Cazotte.—"No, madam! you will not get one; neither you nor any one else! The last one executed, who, out of mercy, will have received a father confessor"—here he stopped a moment—
Duchess.—"Well, who will be the fortunate one, when this fortunate preference will be granted?"
Cazotte.—"It will be the only preference that he shall yet keep; and this will be the king of France!"
Now the host arose from the table, and all with him. He went to Cazotte, and said with an excited voice, "My dear M. Cazotte, this lamentable jest has lasted long. You carry it too far, and within a degree where you place the company in which you are, and yourself, into danger."
Cazotte answered not, and made himself ready to go away, when madame Grammont, who always tried to prevent the matter from being taken seriously, and exerted herself to restore the gaiety of the company, went to him, and said: "Now, M. Prophet! you have told us all our fortunes, but you say nothing of your own fate?"
He was silent and cast down his eyes; then he said: "Have you, madame, read, in Josephus, the history of the siege of Jerusalem?"
Duchess.—"Certainly! who has not read it? but you seem to think that I have not!"
Cazotte.—"Well, madame, during the siege a man went round the city, upon the walls, for seven days, in the face of the besiegers and the besieged, and cried continually, with a mournful voice, 'Wo unto Jerusalem! Wo unto Jerusalem!' but on the seventh day he cried, 'Wo unto me!' and at that moment he was dashed to pieces by an immense stone, which the machines of the enemy had thrown."
After these words, M. Cazotte bowed himself, and went away.
In relation to the above extraordinary prediction, a certain M.... has inserted the following article in the public journals of Paris: "That he well knew this M. Cazotte, and has often heard from him the announcement of the great oppression which was to come over France, and this at a time when not the least of it was suspected. The attachment to the monarchy was the reason why, on the second of September, 1792, he was brought to the abbey, and was saved from the hands of the bloodthirsty rabble only through the heroic courage of his daughter, who mitigated the raging populace. This same rabble which wanted to destroy him, led him to his house in triumph. All his friends came to congratulate him, that he had escaped death. A certain M. D... who visited him after the terrible days, said to him: "Now, you are saved!"—"I believe it not," answered Cazotte; "in three days I shall be guillotined!"—"How can this be?" replied M. D... Cazotte continued: "Yes, my friend, in three days I will die on the scaffold!" As he said this he was very much affected, and added: "Shortly before your arrival, I saw a gend'armes enter, who fetched me by order of Petion; I was under the necessity of following him: I appeared before the mayor of Paris, who ordered me to the Conciergerie, and thence I came before the revolutionary tribunal. You see, therefore (by this vision, namely, which Cazotte had seen), my friend, that my hour has arrived; and I am so much convinced of this, that I am arranging my papers. Here are papers for which I care very much, which you will deliver to my wife; I entreat you to give them to her, and to comfort her.""

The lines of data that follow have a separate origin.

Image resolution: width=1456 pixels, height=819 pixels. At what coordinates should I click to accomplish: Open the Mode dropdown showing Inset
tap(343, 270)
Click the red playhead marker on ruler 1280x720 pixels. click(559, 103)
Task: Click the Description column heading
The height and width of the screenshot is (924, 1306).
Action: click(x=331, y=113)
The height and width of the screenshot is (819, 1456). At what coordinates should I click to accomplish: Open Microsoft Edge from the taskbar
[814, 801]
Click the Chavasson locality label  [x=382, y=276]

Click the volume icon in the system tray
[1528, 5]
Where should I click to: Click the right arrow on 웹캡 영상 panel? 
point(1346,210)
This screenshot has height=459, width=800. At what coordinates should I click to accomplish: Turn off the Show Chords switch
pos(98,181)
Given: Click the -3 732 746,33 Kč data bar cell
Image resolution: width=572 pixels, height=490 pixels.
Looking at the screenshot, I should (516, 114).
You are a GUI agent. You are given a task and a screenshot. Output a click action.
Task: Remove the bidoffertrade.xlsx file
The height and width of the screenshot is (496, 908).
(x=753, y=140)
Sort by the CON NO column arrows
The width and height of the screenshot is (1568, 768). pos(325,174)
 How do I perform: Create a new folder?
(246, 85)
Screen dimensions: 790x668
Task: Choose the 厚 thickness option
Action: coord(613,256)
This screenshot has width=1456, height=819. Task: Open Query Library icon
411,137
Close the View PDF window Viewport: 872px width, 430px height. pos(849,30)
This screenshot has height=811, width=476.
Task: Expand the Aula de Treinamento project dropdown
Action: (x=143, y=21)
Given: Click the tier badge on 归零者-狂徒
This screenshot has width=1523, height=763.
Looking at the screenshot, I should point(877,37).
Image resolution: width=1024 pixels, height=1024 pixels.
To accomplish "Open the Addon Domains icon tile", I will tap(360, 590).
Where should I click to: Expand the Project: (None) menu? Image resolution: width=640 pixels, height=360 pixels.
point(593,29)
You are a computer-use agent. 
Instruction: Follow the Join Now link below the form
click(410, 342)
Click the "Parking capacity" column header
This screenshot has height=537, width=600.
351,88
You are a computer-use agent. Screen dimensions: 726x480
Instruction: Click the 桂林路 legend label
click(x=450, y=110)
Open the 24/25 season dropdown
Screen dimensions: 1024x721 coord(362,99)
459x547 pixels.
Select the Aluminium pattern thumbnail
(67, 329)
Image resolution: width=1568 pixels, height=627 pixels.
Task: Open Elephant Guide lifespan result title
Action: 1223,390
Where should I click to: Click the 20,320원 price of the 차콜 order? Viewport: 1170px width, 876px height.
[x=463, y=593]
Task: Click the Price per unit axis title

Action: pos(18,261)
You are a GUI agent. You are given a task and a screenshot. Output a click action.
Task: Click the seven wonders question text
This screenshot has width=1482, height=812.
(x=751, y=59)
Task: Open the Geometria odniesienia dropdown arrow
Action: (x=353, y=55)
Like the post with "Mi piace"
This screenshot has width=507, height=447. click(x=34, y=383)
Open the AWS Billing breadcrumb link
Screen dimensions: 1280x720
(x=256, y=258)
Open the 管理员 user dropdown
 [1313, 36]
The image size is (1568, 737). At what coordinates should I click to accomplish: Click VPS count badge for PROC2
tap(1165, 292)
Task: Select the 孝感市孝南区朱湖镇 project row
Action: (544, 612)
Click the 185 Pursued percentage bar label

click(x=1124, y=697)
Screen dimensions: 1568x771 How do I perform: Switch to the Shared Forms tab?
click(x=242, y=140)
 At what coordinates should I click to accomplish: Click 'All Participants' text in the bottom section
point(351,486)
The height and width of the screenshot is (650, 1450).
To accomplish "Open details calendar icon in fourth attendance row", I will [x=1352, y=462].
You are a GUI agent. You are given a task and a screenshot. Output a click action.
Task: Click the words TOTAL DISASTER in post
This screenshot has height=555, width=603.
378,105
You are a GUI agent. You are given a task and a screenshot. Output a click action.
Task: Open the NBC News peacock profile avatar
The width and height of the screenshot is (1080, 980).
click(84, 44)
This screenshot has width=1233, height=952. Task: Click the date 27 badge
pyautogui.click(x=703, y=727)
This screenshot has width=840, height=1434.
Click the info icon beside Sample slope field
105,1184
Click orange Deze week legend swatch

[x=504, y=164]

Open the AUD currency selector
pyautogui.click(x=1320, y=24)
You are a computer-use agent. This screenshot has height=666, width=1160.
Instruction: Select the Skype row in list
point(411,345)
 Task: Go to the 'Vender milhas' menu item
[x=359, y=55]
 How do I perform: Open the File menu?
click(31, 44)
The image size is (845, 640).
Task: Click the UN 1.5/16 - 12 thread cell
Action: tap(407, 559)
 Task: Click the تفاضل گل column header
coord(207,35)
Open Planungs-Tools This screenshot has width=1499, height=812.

M. D... declared this all folly, and left him with the conviction, that his reason had suffered by the sight of the scenes of terror from which he had escaped.
The next day he came again; but he learned that a gensd'arme had taken M. Cazotte to the Municipality. M. D... went to Petion; arrived at the mayoralty, he heard that his friend had just been taken to prison; he hurried thither; but he was informed that he could not speak to him, he would be tried before the revolutionary tribunal. Soon after this, he heard that his friend had been condemned and executed.